Lance Cpl. Edward Elston is from a New Jersey town near
mine and is about two years older than me. “I feel we’re going to be here for
years and years…,” he says, “I don’t think anything is going to get better; I
think it’s going to get a lot worse….We’re always going to be here. We’re never
going to leave.” Morale drops with every passing day and every new casualty.
There might have been 18 more flag-draped coffins had those GIs in the 343rd
Quartermaster Company not refused a “suicide mission” for which they were not
properly equipped.
It always gets laughs to make fun of Bush’s intelligence,
but that isn’t the intelligence failure that we should really be worried about.
This administration knew little about Iraq but had no problem sending young men
and women, our friends, our family, over there with false hopes of being greeted
as liberators and having a quick return. The New York Times reports that the
38-page intelligence document on post-war Iraq only mentions an “insurgency” in
the last paragraph. Take a shot every time Bush stumbles over a word like
“subliminal.” Take two every time a lack of intelligence results in the death
of hundreds.
It is impossible to stay detached when the men lobbing
meaningless sound bites back and forth before their lights turn red are the
greatest threat right now to peace and international stability.
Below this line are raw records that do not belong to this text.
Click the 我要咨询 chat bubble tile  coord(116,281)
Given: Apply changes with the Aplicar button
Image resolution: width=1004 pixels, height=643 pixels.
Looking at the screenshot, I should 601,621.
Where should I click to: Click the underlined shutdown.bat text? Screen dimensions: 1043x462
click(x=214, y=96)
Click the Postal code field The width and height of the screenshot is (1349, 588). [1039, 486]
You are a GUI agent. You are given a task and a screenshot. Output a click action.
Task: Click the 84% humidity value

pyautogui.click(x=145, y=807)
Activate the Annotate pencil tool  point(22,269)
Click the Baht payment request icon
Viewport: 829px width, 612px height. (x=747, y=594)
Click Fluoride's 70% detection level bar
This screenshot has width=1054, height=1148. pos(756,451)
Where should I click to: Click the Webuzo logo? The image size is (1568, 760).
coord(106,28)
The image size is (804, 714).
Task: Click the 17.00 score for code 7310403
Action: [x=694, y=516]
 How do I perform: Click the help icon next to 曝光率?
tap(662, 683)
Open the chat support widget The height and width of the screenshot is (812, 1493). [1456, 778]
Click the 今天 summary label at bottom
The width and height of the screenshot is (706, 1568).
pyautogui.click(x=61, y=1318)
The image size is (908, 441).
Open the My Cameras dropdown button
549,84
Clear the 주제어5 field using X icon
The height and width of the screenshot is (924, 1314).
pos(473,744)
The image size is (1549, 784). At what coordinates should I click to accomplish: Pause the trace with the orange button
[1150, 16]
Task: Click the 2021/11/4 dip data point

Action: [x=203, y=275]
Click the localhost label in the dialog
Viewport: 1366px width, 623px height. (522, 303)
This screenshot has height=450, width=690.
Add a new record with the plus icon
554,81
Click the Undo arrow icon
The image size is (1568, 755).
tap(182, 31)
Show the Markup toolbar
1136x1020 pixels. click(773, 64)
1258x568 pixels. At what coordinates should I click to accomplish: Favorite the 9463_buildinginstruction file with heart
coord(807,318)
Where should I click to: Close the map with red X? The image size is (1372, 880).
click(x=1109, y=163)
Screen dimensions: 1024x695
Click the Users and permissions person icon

It is hard to
turn it all into a game when that game has such personal and dire consequences.
For every dissident who has been investigated by Ashcroft and labeled a
terrorist-supporter by his opponents, for every child in Iraq who is
malnourished, frightened, and suffering, for every American who lives in fear of
a new strike against us, and for every mother who saw her son or daughter for
the last time when they left for Iraq, the decisions that these men make are all
too real. Nationalism, alcohol, detachment, denial – these are all distractions
to help us cope. Soon, these distractions will run out. Soon, we will be hit
by reality and woken up. Soon, a demand for change will emanate from the people
at a volume that can never be matched by a ballot. Take a shot.